In each of the mass bodies 12, as illustrated in FIGS. 2 and 5, a cushioning member 150 formed of an elastic body such as a rubber material is attached to an attachment portion 124 formed by bringing the respective projecting portions 122 of the two weights 120 into abutment with each other. The cushioning member 150 is constituted as a frame body, the inner periphery of which matches the outer periphery of the attachment portion 124. Thus, the volume of the attachment portion 124 can be further increased to further increase the weight of the mass body 12.

The guide opening portion 125a and the guide opening portion 125b of the mass body 12 are formed as long holes that are asymmetrical and that each extend with a curve that is convex toward the center (pendulum fulcrum) of the support member 11 as their axis, and formed to be shaped as a mirror image of each other. It should be noted, however, that the guide opening portions 125a and 125b may be formed as long holes that are symmetrical. One guide opening portion 125a and one guide opening portion 125b are provided for each of the mass bodies 12, spaced from each other, and disposed in the circumferential direction symmetrically about the swing center line of the mass body 12 (see the dotted line in FIG. 2).

As illustrated in FIGS. 2 and 4, the guide roller 127 is constituted by integrating a small-diameter roller 128 and a large-diameter roller 129 with each other. The small-diameter roller 128 projects on both sides, in the axial direction, of the large-diameter roller 129, and is rollably inserted into the guide opening portion 125a or 125b of the two weights 120 to be rollably supported by the mass body 12, that is, the two weights 120. The small-diameter roller 128 basically rolls along an inner peripheral surface 125s on the radially inner side of the corresponding guide opening portion 125a or 125b. In addition, the large-diameter roller 129 is rollably disposed in the guide opening portion 115a or 115b corresponding to the guide opening portion 125a or 125b of each of the mass bodies 12. Consequently, the mass body 12 is swingably supported by the support member 11. The large-diameter roller 129 basically rolls along an inner peripheral surface 115s on the radially outer side of the corresponding guide opening portion 115a or 115b. With such a configuration, when the support member 11 is rotated, each of the mass bodies 12 is swung with respect to the support member 11 while being guided by the guide opening portions 125a and 125b and the guide opening portions 115a and 115b via the guide rollers 127.

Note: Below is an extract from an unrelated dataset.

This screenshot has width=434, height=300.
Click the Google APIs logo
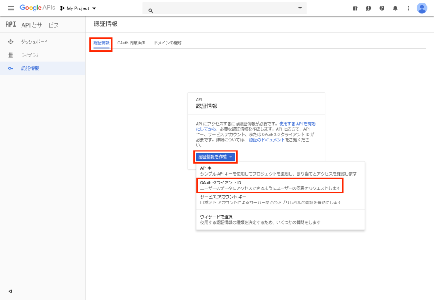pos(37,8)
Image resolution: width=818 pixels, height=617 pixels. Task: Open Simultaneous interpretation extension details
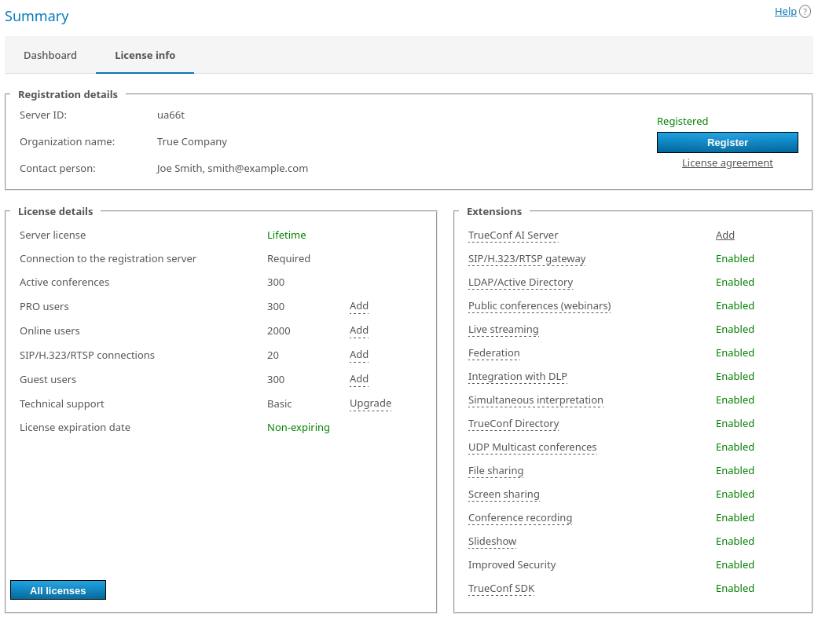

Now, operation of the centrifugal-pendulum vibration absorbing device 10 according to the embodiment configured as described above will be described. In the centrifugal-pendulum vibration absorbing device 10 according to the embodiment, when the support member 11 is rotated, the plurality of mass bodies 12 are swung in the same direction with respect to the support member 11 while being guided by the guide opening portions 125a and 125b and the guide opening portions 115a and 115b via the guide rollers 127 along with the rotation. Consequently, vibration that is opposite in phase to vibration of the driven member 84 can be applied to the driven member 84 to absorb (damp) vibration.

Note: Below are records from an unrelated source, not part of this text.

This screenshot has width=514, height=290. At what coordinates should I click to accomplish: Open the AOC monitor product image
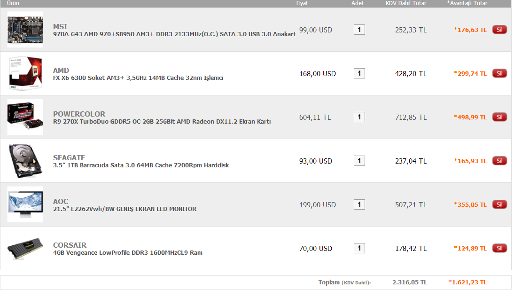(x=25, y=204)
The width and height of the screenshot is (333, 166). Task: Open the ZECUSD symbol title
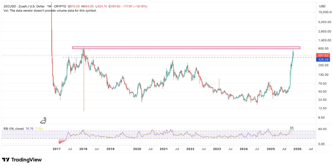[11, 6]
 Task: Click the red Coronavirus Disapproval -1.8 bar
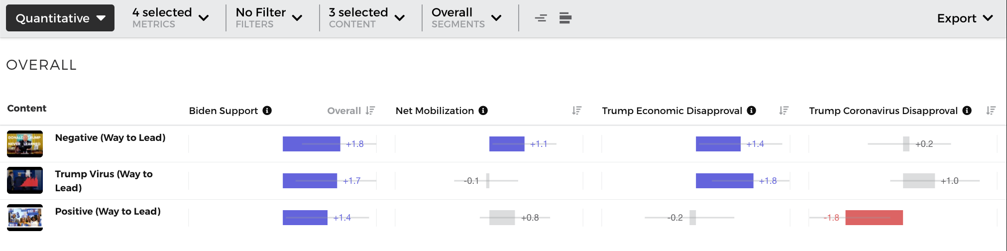[874, 218]
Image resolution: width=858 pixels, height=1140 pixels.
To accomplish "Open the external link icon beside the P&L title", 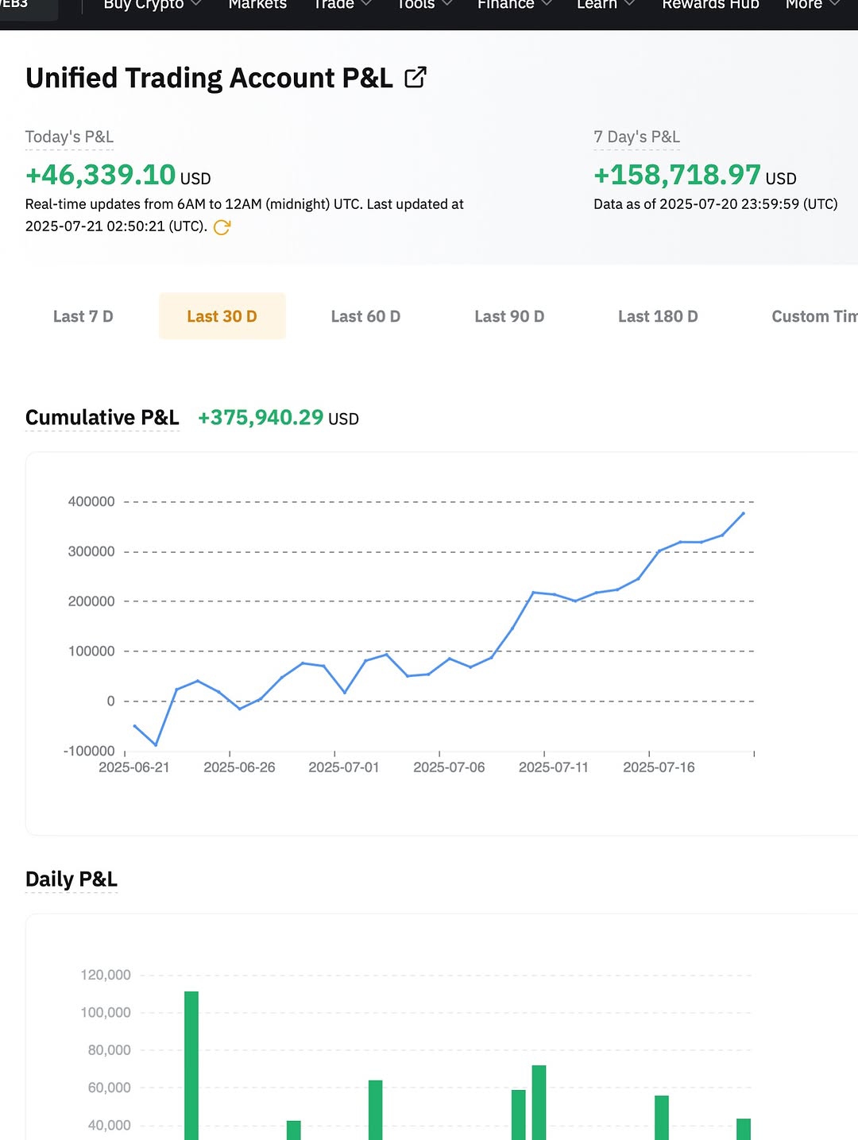I will [x=415, y=77].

In the embodiment, as discussed above, the guide opening portion 125a and the guide opening portion 125b of each of the mass bodies 12 are formed as long holes that are asymmetrical (or symmetrical) and that each extend with a curve that is convex toward the center of the support member 11 as an axis, and disposed symmetrically to each other with respect to the swing center line of the mass body 12. In addition, the guide opening portion 115a and the guide opening portion 115b of the support member 11 corresponding to each of the mass bodies 12 are formed as long holes that are asymmetrical (or symmetrical) and that each extend with a curve that is convex toward the radially outer side of the support member 11 as an axis, and disposed symmetrically with each other about the swing center line of the mass body 12. Thus, in the centrifugal-pendulum vibration absorbing device 10 according to the embodiment, each of the mass bodies 12 can be turned about the pendulum fulcrum along with rotation of the support member 11, and rotated about the center of gravity of the mass body 12 as the mass body 12 is shaken to one side within the swing range. In this way, with the mass bodies 12 supported by the support member 11 so as to be turnable about the pendulum fulcrum and rotatable about the center of gravity, it is possible to damp vibration utilizing not only swing motion of the mass bodies 12 about the pendulum fulcrum but also a rotation moment of the mass bodies 12 about the center of gravity.

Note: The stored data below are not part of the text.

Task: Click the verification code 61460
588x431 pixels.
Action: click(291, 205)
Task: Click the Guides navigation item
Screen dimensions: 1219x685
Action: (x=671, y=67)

In the embodiment, in addition, the additional weight 130 is attached to each of the recessed portions 121 which are formed on the side of the outside surfaces 120a of the two weights 120, which increases the weight of the mass body 12 without increasing the radial length or the thickness of the mass body 12 (weights 120). Thus, the vibration damping effect can be improved while suppressing an increase in size of the device. The recessed portion 121 is formed at both end portions, in the circumferential direction, of the two weights 120. Thus, a rotation moment of the mass body 12 about the center of gravity can be further increased to further improve the vibration damping effect.

In the embodiment, further, the cushioning member 150 is attached to the attachment portion 124 which is formed by bringing the respective projecting portions 122 of the two weights 120 into abutment with each other. Thus, a shock applied when the cushioning member 150 and the support member 11 abut against each other or when the respective cushioning members 150 of the mass bodies 12 which are adjacent to each other in the circumferential direction abut against each other along with swing of the mass bodies 12 can be reduced to improve the durability of the device.

In the centrifugal-pendulum vibration absorbing device 10 according to the embodiment described above, each of the two weights 120 is provided with the recessed portion 121 which is recessed from the outside surface 120a toward the inside surface 120b, and the additional weight 130 which is formed of a material that is higher in specific gravity than the weight 120 is attached to the recessed portion 121. Consequently, the weight of the mass body 12 can be increased without increasing the radial length or the thickness of the mass body 12 (weights 120). As a result, the vibration damping effect can be improved while suppressing an increase in size of the device. The recessed portion 121 is formed at both end portions, in the circumferential direction, of the two weights 120. Consequently, a rotation moment of the mass body 12 about the center of gravity can be further increased to further improve the vibration damping effect.

In the centrifugal-pendulum vibration absorbing device 10 according to the embodiment, in addition, the cushioning member 150 is attached to the attachment portion 124 which is constituted by bringing the respective projecting portions 122 of the two weights 120 into abutment with each other. Consequently, a shock applied when the cushioning member 150 and the support member 11 abut against each other or when the respective cushioning members 150 of the mass bodies 12 which are adjacent to each other in the circumferential direction abut against each other along with swing of the mass bodies 12 can be reduced. As a result, the durability of the device can be improved.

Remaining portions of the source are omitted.